- _EXPLORE THE MATERIAL_
[1] In the passage on connecting Terraform to LocalStack, translate this sentence into Spanish: "On a local machine this is pointless and it slows down the start."
[2] Continue the passage on pointing Terraform's AWS provider at LocalStack, starting after its final sentence.

How Terraform connects to it
The idea is simple. By default the AWS provider talks to the public
AWS endpoints, addresses like https://s3.us-east-1.amazonaws.com. We retrain
it to talk to the LocalStack address. Inside the docker network of our sandbox
that is http://localstack:4566 (the DNS name of the neighboring container).
You do this through the endpoints block in the provider:
provider "aws" {region = "us-east-1"
access_key = "test"
secret_key = "test"
# Without these flags the provider will go check creds against real AWS and fail.
skip_credentials_validation = true
skip_metadata_api_check = true
skip_requesting_account_id = true
# S3 in LocalStack works only with path-style URLs.
s3_use_path_style = true
endpoints {s3 = "http://localstack:4566"
ec2 = "http://localstack:4566"
iam = "http://localstack:4566"
lambda = "http://localstack:4566"
sqs = "http://localstack:4566"
dynamodb = "http://localstack:4566"
sts = "http://localstack:4566"
cloudwatch = "http://localstack:4566"
logs = "http://localstack:4566"
}
}
In a sandbox session of the course this block already sits ready to use at
/opt/skeletons/aws-localstack-provider.tf and is copied automatically
into the lesson directory. All you have to write is the resources. You do not
touch the configuration.
If you run LocalStack locally outside the course, the container name may
be different. In that case change the address to the one the container is reachable
on from the outside, for example http://localhost:4566 with a plain
docker run -p 4566:4566 localstack/localstack:3.x.
A look at the flags
-
access_key = "test",secret_key = "test". LocalStack accepts any credentials. The literals"test"are a convention from the LocalStack documentation. -
skip_credentials_validation = true: the AWS provider usually calls STS to validate credentials. In LocalStack STS works, but poorly, so it is better to turn it off. -
skip_metadata_api_check = true: the provider tries to read EC2 instance metadata (in case we are running inside EC2). On a local machine this is pointless and it slows down the start. -
skip_requesting_account_id = true: without it the provider calls STS for the account ID; in LocalStack that is just an extra request. -
s3_use_path_style = true. S3 supports two URL formats:- subdomain-style:
https://my-bucket.s3.amazonaws.com/key - path-style:
https://s3.amazonaws.com/my-bucket/key
LocalStack handles only path-style, so this flag is mandatory.

- _PROVIDED RECORDS_
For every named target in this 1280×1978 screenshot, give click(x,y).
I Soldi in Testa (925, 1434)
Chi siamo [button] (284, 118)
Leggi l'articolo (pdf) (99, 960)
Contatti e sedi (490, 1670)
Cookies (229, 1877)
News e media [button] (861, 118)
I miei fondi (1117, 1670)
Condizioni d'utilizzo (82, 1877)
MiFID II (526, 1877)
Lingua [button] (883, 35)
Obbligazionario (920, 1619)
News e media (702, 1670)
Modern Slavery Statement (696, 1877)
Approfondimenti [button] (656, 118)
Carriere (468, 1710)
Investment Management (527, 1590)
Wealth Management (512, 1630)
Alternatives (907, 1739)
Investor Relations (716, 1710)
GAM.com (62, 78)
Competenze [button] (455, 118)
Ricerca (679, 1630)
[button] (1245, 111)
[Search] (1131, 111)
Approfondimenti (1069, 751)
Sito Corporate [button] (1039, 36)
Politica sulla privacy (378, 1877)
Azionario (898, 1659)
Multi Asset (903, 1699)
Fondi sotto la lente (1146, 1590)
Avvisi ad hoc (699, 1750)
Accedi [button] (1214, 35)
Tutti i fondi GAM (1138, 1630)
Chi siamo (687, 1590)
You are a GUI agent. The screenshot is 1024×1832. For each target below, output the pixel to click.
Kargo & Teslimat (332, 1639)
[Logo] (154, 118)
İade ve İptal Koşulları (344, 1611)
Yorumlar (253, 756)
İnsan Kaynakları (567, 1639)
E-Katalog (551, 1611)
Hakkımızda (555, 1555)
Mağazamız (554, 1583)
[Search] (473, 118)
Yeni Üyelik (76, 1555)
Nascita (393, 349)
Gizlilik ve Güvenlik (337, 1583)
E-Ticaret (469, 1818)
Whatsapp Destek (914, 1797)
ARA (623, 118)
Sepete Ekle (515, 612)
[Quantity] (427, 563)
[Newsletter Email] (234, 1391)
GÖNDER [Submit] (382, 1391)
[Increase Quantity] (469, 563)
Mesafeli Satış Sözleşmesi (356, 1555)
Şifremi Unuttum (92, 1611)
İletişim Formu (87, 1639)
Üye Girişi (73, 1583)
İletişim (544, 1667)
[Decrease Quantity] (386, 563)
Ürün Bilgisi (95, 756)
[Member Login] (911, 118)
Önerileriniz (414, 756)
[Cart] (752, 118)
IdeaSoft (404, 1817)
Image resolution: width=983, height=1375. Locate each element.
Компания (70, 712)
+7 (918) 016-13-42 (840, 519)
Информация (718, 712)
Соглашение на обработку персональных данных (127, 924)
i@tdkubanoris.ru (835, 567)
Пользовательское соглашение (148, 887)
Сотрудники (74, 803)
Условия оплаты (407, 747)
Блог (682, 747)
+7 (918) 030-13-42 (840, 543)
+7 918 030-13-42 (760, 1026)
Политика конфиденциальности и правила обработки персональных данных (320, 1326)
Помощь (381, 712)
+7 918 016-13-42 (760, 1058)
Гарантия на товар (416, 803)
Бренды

- _ANSWERS BY TASK_
[1] En una máquina local esto no tiene sentido y ralentiza el arranque.

[2]
- subdomain-style:
The template we use in the course
In this course the sandbox container automatically runs:
cp /opt/skeletons/aws-localstack-provider.tf provider.tf
The skeleton file already contains the whole block you need. All you have to write is the resources:
# provider.tf is already here, do not touch it
# main.tf is what you write
resource "aws_s3_bucket" "hello" {bucket = "my-first-bucket"
tags = {Owner = "student"
}
}
Checking that LocalStack works
The healthcheck returns the status of every service:
curl http://localstack:4566/_localstack/health
# {"services": {"s3": "available", "ec2": "running", ...}}If you see available or running, the service is ready. If you see disabled or an error, something is wrong with the container.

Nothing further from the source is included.